Even if you go bankrupt. If your brand is strong, you’ll be able to still make some money. Donald Trump proved that. He bounced right back. But look where he is today. He went through that phase, came right back. Because he kept the brand strong. And that’s important.
Rule #2: Stop Being Fearful
When I did my research on starting a business, the most important thing you have to do, and a lot of you in here, some day want to be like Larry. And like Mr. Bryn, is that you have to first, stop being fearful. A lot of you will block your own success.
Because you’re fearful of what’s going to happen. Because the comfort zone is here. Make a great living. My bills are paid. Everything is great, “I’m scared to change.” so you block your own growth. So you have to now say to yourself, once you get the tools, once you’ve done your homework, then you can start making a move to say, “Okay, “hey I can be a businesswoman, a businessman. And start my own thing.” But you got to believe in yourself first.
Rule #3: Dream Big
I’m a big believer in, if you don’t dream it you can’t become it. I mean, look where you’re sitting. You’ve done a wonderful job. And you remained a good man, with all the success that you’ve had and your family has had. And just like myself, you had the dream that you could be something in life.
And do something in life. And so, I was a big dreamer. My job was to clean these seven floors between Friday and Sunday. So, every time I would go to, the seventh floor was the CEO’s office. So I would bust in like I was the CEO. I’m dreaming, like I’m the CEO now.
And then I would kick my feet up on his desk, recline the seat back. And I pretended like I had an assistant out front. And I would hit the intercom button, “Tony, could you bring me today’s paper? “And some coffee and doughnuts?” And so I’d pretend she would come into the office and one time I’m sitting there, dreaming, and he walks in on me.
And he said, “What are you doing?” I said, “Well I’m dreaming like I’m the CEO.” And who would have ever thought? I’ve been blessed. Here I am, I am the CEO of my own company. And what a blessing. But I think back to those moments.
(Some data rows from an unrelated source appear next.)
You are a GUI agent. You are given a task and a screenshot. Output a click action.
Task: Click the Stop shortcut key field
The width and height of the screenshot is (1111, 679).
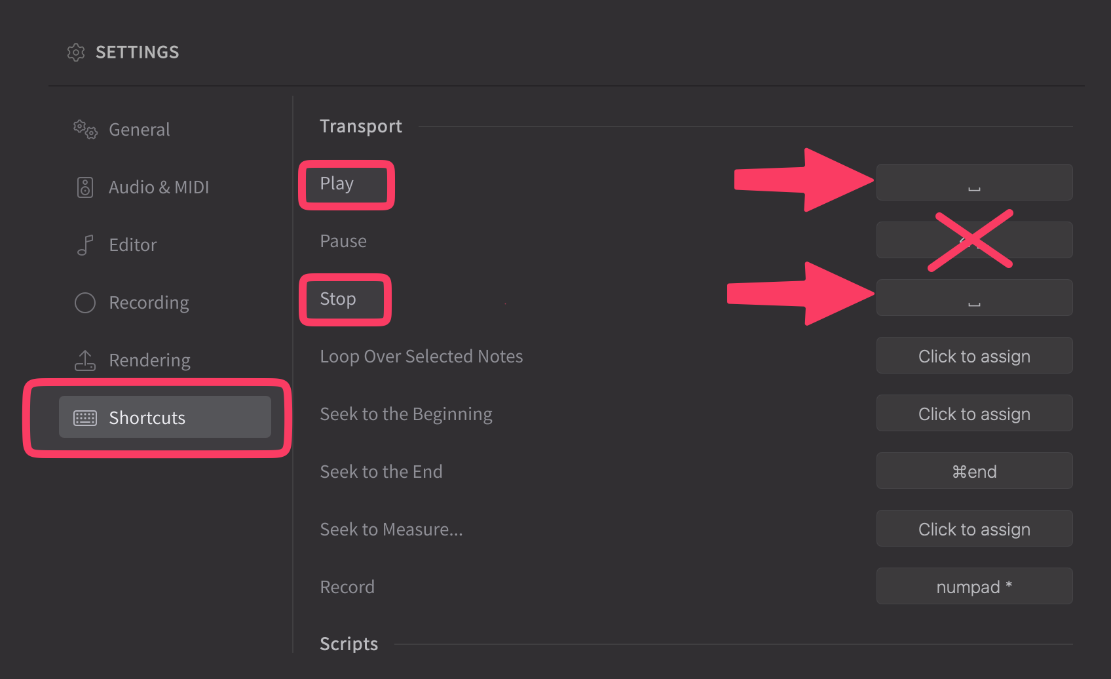[974, 298]
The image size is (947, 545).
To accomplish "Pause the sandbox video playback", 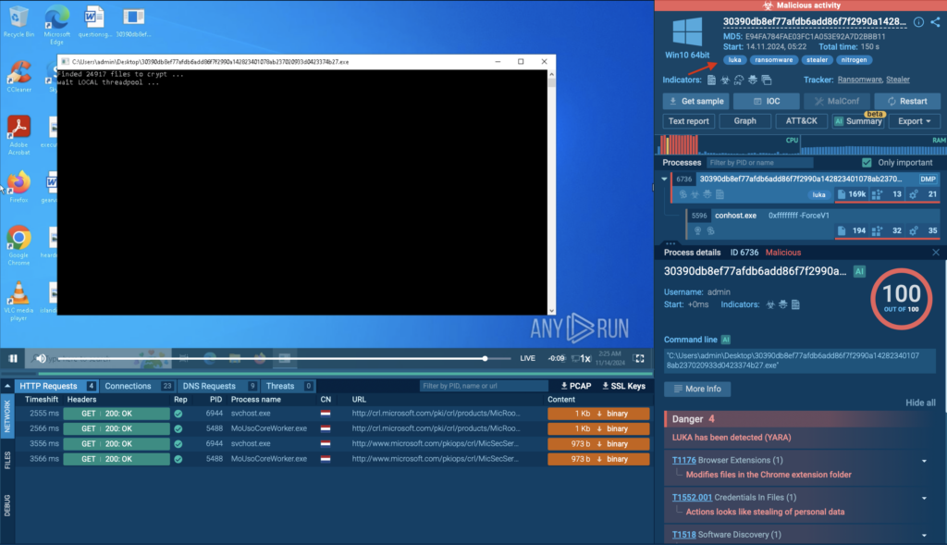I will coord(13,358).
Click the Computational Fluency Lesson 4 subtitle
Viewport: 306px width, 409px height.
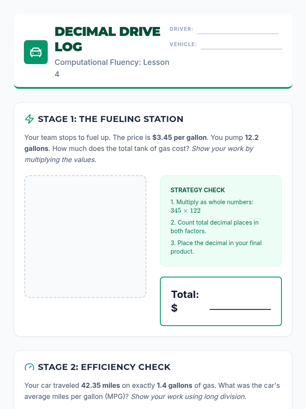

And those moments helped me to get to where I am today.
Rule #4: Hustle
When I was starting out, I’ve always wanted to be an NBA basketball player but also a businessman. And so this went way back. So even before I even was drafted. So I promised myself and my parents, when I got some money I would know what to do with it. And I would take care of it.
Interviewer: What you got a lemonade stand somewhere?
Oh yeah, yeah, yeah, back in the day, I was hustlin’ man. Because I didn’t get money to go to the movie. My parents didn’t have that.
Interviewer: So you bought you a movie theater.
Yes, paper route, lemonade stand, I used to shovel snow. So I was hoping there was going to be a snowstorm so I can go out and shovel people’s driveways, and so on. So I’ve always hustled, my whole life. And I always knew what money was all about.
Rule #5: Know Your Costumers
See, the most important thing in business is you have to know your customer. And then you have to speak to that customer. And then don’t try to be everything to everybody. We do one thing. Urban America, that’s all I do. And that’s very, very important.
And so we have the number one TGI Friday’s in the West. Restaurant, right in Los Angeles. Only Friday’s that serves Cristal, Dom Perignon, XO. Because that’s what my what? Customer wants. Got to know your customer.
Rule #6: Learn To Listen
My mother, I tell you, first of all, she rubbed off on us so much. Because here’s a woman that worked all day. Then she had to come and care for all the kids.
Interviewer: And there were 10 of you.
And there’s 10 of us. So when you think about six girls and four boys.
Interviewer: I get the picture.
I got this from my mother though, John, and this was the key. I got her smile and giving back to the world. That’s what I took from my mother. And that’s why I try to help everybody. And that’s why I have this smile that I have, because of her.
Interviewer: But there’s a lesson that she tried to instill in you very early on about listening. I have to assume that’s come back to help you a lot in life?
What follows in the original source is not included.